EXTRACT:
As the debate around gender identity is becoming more and more frequent not only in queer circles or among theoreticians but also in popular culture, I’m trying to explore related issues through my art practice. In particular I’m focusing on the gender transition process, trying to assume a new and different perspective. While the most common approach is to look at gender as an exterior phenomenon, I’d rather draw the attention to the inner psychological manifestations of gender identity.
In doing so I’ve found great inspiration in the works of artists who focus on the body, such as Pierre Molinier, Jurgen Klauke, Urs Luthi and, more recently, Heather Cassils, in whose performances the body becomes a symbolic force. Performing for the camera has thus become the way to position my body as the symbolic vehicle of transmutation, allowing the invisible forces operating in a transition process to be rendered visible.
As part of an auto-biographical long-term project unfolding alongside my own gender transition process, Flowing Under specifically refers to the experience of going on hormones therapy. It investigates how hormones are at the same time an object of desire and a cause of anxiety. The work try to suggest the idea of a body that demands to be explored and understood in a new way, as it undergoes main changes that affect body shape, body hair, voice and sex drive. At the same time the work investigates how hormones therapy can also cause anxiety, especially in the beginning, as no one can really know in advance what the real transformations of their body will be and because it takes time for changes to become effective, so that the transitioning person is left in an uncomfortable in-between-genders area.
Flowing Under is a video and sound installation, in which I perform both with my body and my voice.The work was installed by creating a contained space, where the video was projected on one of the walls and the sound came out loudly from the speakers. Even though the disposition of the walls allowed some openings to the surrounding environment, I wanted to create a disconnection from the outside and suggest the idea of entering into a private room, where I could share my own intimate experience with the audience.

DATA EXTRACT:
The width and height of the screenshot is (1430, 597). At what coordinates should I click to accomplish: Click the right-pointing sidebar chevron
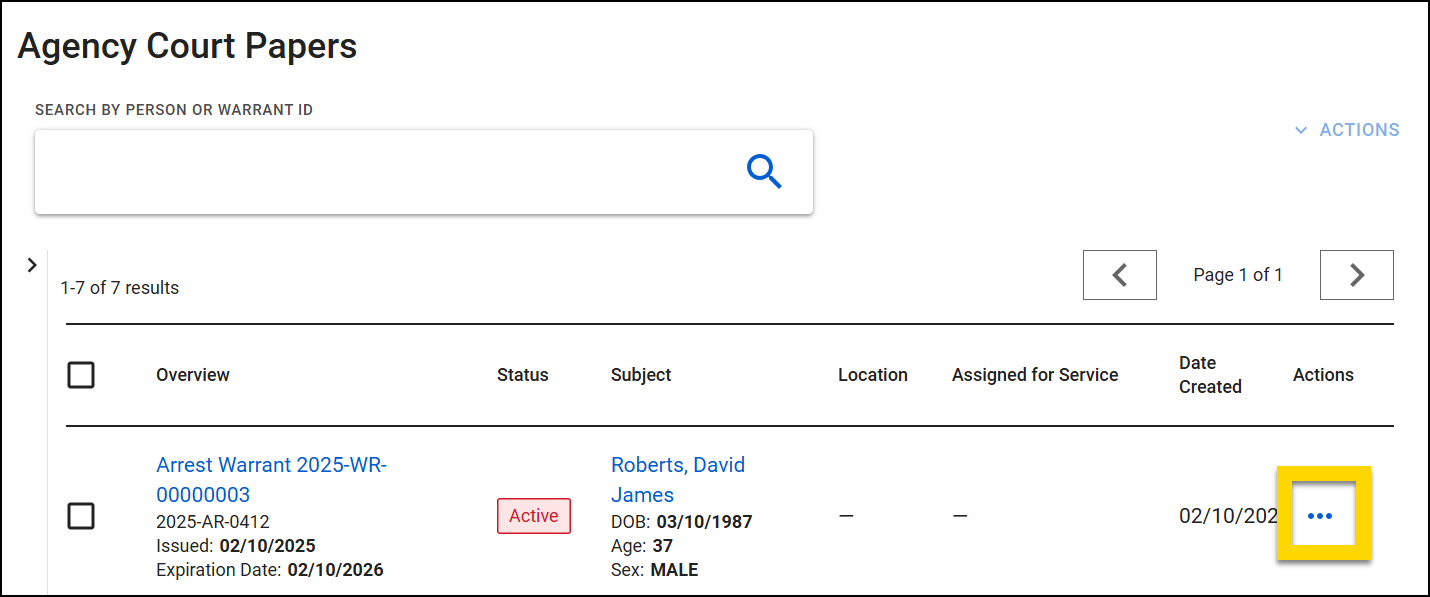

YOUR ASSIGNMENT:
Name every artist the text about Flowing Under cites as an inspiration.

ANSWER TO THIS TASK:
Pierre Molinier, Jurgen Klauke, Urs Luthi, Heather Cassils